INSTRUCTIONS FOR THE TASK » Find each line in the data below that contains the string "Open" and copy it. Matches must have the same uppercase and lowercase letters.
══ SUPPLIED INFORMATION
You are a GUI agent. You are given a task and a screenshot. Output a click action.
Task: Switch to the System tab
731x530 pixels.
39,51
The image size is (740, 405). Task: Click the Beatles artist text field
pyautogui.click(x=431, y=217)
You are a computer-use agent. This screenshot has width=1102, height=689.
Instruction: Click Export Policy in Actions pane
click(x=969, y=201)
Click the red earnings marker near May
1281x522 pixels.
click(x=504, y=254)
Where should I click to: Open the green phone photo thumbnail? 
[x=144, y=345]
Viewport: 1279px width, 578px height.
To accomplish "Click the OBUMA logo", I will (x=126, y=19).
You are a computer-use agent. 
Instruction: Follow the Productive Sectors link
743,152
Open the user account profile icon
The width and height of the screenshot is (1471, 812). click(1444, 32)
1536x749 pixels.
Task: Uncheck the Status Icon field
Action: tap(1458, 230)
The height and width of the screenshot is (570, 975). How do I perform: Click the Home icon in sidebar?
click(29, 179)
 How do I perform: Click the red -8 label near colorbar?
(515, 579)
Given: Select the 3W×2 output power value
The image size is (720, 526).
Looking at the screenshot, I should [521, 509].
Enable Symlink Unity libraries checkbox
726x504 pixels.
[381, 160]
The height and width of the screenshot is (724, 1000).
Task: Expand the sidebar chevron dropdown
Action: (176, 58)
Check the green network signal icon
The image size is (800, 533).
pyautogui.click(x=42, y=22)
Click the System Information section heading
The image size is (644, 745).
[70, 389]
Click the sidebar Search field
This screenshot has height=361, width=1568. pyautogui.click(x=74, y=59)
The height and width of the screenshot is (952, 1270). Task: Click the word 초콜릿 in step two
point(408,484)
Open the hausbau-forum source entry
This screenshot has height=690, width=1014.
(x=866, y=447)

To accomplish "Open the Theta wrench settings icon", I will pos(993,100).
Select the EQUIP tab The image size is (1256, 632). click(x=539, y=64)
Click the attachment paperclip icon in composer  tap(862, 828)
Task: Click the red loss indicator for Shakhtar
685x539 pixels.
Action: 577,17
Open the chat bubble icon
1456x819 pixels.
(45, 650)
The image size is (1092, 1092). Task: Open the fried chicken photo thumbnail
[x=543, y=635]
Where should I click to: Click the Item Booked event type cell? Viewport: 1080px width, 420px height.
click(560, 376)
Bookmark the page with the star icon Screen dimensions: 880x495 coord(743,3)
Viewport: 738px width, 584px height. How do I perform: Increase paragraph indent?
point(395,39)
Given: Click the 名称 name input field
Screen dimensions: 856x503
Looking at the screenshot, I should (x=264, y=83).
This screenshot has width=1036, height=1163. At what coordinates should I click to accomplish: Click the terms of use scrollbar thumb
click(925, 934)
════
RESPONSE FOR THIS EXERCISE »
Where should I click to: Open the green phone photo thumbnail? 
Open the user account profile icon
Open the hausbau-forum source entry
To accomplish "Open the Theta wrench settings icon", I will pos(993,100).
Open the chat bubble icon
The image size is (1092, 1092). Task: Open the fried chicken photo thumbnail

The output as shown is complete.